Back to Tesla. If they wanted to partially “pre-build” units to supercharge a future period, you would have to do exactly what Tesla did. Announce a shutdown period because the plant would get no credit for this labor if they aren’t completed and transitioned into finished goods. This would swell Tesla’s WIP with units that are partially or maybe even mostly completed but waiting for the final assembly. Then you would have to get more workers to work on an alternate line or at an alternate location to finish these partially assembled units. You can’t use the workers from the main line because they’re busy with the current orders.
The red flag with Tesla’s production spike is the fact that they used workers from the Model S and X lines. If their Model 3 production line was operating at an improved rate, no additional workers would be necessary. That’s the whole point of a highly automated line. Tesla supposedly shut down their Model 3 line in February in order to improve it. That would show up in improved parts/person metrics. They need to get out more cars with no additional people.
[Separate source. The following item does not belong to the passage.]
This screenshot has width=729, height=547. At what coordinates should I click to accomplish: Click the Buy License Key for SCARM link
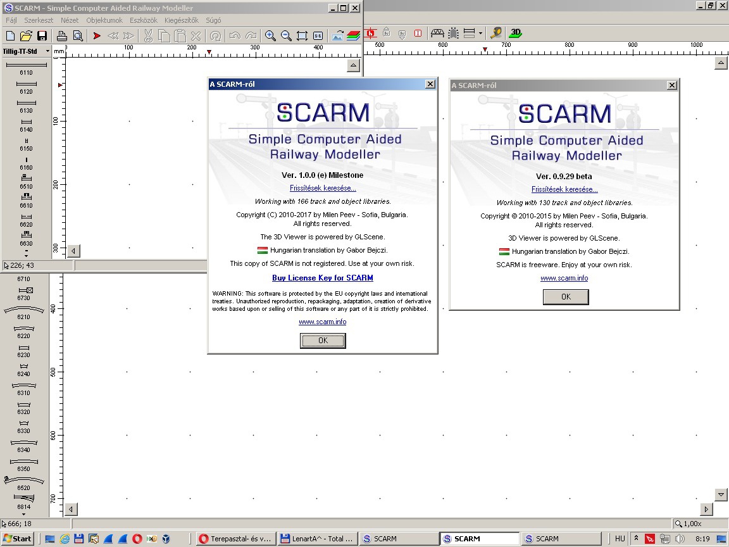[323, 278]
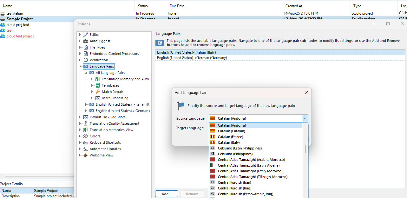Click the Welcome View home icon
Image resolution: width=407 pixels, height=198 pixels.
point(86,155)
I’ve worked around manufacturing plants for many years. I recognize what triggers moving workers from other lines. Setting up an auxiliary line to blow through accumulated WIP. It sounds to me like Tesla’s uptick in production was due to a big push that can’t be sustained. Even if Tesla wanted to operate a highly manual auxiliary line on the side, the sheer cost of the inefficiency would sink the Model 3’s gross margins. The Model 3 production rate becomes irrelevant if Tesla is selling at low margins. Investors will abandon Tesla if this happens.
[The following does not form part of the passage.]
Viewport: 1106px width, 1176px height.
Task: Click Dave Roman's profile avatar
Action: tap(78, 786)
You’d end up with a one-time spike of production that is bogus because you’re taking credit for partially built units from a prior period. Did Tesla do this? I have no idea. But if they did do it, everything lines up. The timeline is exactly what I’d expect to see.
It also comes to mind because of the exodus of the accounting personnel during this same time frame. If Tesla did do this, I’m not sure it’s necessary illegal. But it would come dangerously close. Close enough that the accountants would be forced to decide whether to leave the company rather than acquiesce to a stubborn boss hell-bent on raising the stock price.
The accountants at Gateway objected to the operations managements scheme to goose sales at quarter-end. But in the end, they went along with it and signed off on the financial results. Ultimately, they were held responsible for reporting fraudulent revenue on the income statement.
Why did Tesla’s accounting executives leave in between the time that the line shut down and Tesla reported their quarter-end production spike? I don’t know. But I do know this. By leaving when they did, they didn’t have to sign off on the Q1 financial statements.